What to produce | Format as a JSON list of strings, one string per line, the portion of the material that opens with the line containing "Viewport: 1568px width, 699px height." and closes with the line containing "[x=501, y=665]", both included; omit any blank lines.

Supplied entries |
====
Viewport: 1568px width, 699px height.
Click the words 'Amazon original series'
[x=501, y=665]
====
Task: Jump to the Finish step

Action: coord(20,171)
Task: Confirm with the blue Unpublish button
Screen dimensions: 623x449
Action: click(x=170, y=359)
====
Task output |
[
  "Viewport: 1568px width, 699px height.",
  "Click the words 'Amazon original series'",
  "[x=501, y=665]"
]